Raw records:
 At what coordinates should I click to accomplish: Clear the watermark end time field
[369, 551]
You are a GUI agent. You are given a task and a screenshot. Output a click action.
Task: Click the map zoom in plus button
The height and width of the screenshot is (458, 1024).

What you need to do:
State how many lines of the rows above contain the string "screenshot", treating uppercase and lowercase letters as distinct. Reply with the number alone.

Answer to the problem:
2